We try and keep the accessors as a super-thin layer. This makes it easier to re-use functionality in a functional way, which is beneficial (particularly if we one day need to switch to a different kind of dataframe e.g. dask).

As a result, we effectively duplicate our API in the accessor layer. This is ok for now, because this repo is not so big. Pandas and pandas-indexing use pandas' pandas.util._decorators.docs decorator (see https://github.com/pandas-dev/pandas/blob/05de25381f71657bd425d2c4045d81a46b2d3740/pandas/util/_decorators.py#L342) to avoid duplicating the docs. We could use the same pattern, but I have found that this magic almost always goes wrong so I would stay away from this as long as we can.

We would like to move to a less error-prone, less manual solution. We tried using mix-ins, but this is just a yuck pattern that makes it really hard to see where functionality comes from (a common issue with inheritance) and makes the type hinting hard. As a result, we aren't using it.

Probably the next thing to try is auto-generating the code from some template. This is basically the same idea as using a macro in C. It likely wouldn't be that hard, and would be much more robust.

Modules:

Name Description
dataframe

Accessor for pd.DataFrame

index

Accessor for pd.Index (and sub-classes)

series

Accessor for pd.Series

Functions:

Name Description
register_pandas_accessors

Register the pandas accessors

register_pandas_accessors #

register_pandas_accessors(
    namespace: str = "openscm",
) -> None

Register the pandas accessors

This registers accessors for DataFrame's, Series's and Index's. If you only want to register accessors for one of these, we leave it up to you to copy the line(s) you need.

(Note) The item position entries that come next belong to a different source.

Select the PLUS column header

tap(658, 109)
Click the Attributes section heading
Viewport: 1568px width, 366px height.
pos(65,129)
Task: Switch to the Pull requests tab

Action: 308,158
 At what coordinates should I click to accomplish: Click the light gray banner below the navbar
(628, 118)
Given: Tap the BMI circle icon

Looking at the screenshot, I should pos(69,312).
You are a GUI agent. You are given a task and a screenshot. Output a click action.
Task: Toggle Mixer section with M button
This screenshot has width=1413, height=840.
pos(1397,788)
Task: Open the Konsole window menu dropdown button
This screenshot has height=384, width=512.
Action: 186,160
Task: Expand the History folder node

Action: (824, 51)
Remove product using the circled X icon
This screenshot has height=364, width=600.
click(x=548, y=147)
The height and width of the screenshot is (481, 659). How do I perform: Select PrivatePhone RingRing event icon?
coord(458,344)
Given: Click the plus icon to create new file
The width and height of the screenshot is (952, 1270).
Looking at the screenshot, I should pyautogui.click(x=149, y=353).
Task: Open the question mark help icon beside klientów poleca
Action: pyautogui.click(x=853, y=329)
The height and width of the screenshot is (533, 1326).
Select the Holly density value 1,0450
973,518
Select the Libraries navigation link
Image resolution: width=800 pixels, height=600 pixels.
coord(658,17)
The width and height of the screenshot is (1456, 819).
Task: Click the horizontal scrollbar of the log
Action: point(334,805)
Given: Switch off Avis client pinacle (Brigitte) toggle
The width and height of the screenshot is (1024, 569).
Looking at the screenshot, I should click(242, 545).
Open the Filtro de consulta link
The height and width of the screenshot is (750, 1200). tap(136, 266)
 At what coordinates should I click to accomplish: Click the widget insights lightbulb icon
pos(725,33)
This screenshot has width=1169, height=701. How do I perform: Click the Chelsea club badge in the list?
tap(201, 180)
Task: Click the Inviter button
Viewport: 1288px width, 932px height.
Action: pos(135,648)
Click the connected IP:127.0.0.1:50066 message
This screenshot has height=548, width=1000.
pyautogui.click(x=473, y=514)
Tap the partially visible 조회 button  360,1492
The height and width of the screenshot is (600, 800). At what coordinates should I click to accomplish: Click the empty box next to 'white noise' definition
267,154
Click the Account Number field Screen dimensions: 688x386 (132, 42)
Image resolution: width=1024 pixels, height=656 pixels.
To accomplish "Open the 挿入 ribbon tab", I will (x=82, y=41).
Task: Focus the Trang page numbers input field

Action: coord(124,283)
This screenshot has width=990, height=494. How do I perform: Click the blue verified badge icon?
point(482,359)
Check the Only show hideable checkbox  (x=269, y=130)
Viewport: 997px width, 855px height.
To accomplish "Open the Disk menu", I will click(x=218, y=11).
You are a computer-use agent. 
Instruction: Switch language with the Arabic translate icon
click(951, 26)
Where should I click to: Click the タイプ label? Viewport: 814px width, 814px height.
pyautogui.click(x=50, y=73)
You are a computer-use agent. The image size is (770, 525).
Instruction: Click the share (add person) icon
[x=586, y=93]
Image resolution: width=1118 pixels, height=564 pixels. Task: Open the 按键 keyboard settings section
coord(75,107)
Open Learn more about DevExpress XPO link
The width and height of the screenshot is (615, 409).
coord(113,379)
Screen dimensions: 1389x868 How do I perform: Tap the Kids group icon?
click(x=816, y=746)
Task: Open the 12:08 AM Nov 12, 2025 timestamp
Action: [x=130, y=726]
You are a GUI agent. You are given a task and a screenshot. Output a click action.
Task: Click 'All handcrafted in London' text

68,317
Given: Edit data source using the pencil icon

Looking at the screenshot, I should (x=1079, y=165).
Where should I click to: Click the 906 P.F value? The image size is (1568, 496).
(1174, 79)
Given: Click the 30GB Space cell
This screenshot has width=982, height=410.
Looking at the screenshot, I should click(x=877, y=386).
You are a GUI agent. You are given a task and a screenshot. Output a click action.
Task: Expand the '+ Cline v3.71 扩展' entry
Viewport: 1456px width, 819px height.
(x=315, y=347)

For details of how these accessors work, see pandas' docs.

We provide this as a separate function because we have had really bad experiences with imports having side effects (which seems to be the more normal pattern) and don't want to pass those bad experiences on.

Parameters:

Name Type Description Default
namespace str

Namespace to use for the accessor

E.g. if namespace is 'custom' then the pandas-openscm API will be available under pd.DataFrame.custom.pandas_openscm_function e.g. pd.DataFrame.custom.convert_unit.

'openscm'
Source code in src/pandas_openscm/accessors/__init__.py
def register_pandas_accessors(namespace: str = "openscm") -> None:
    """
    Register the pandas accessors

    This registers accessors
    for [DataFrame][pandas.DataFrame]'s, [Series][pandas.Series]'s
    and [Index][pandas.Index]'s.
    If you only want to register accessors for one of these,
    we leave it up to you to copy the line(s) you need.

    For details of how these accessors work, see
    [pandas' docs](https://pandas.pydata.org/docs/development/extending.html#registering-custom-accessors).

    We provide this as a separate function
    because we have had really bad experiences with imports having side effects
    (which seems to be the more normal pattern)
    and don't want to pass those bad experiences on.

    Parameters
    ----------
    namespace
        Namespace to use for the accessor

        E.g. if namespace is 'custom'
        then the pandas-openscm API will be available under
        `pd.DataFrame.custom.pandas_openscm_function`
        e.g. `pd.DataFrame.custom.convert_unit`.
    """
    pd.api.extensions.register_dataframe_accessor(namespace)(
        PandasDataFrameOpenSCMAccessor
    )
    pd.api.extensions.register_series_accessor(namespace)(PandasSeriesOpenSCMAccessor)
    pd.api.extensions.register_index_accessor(namespace)(PandasIndexOpenSCMAccessor)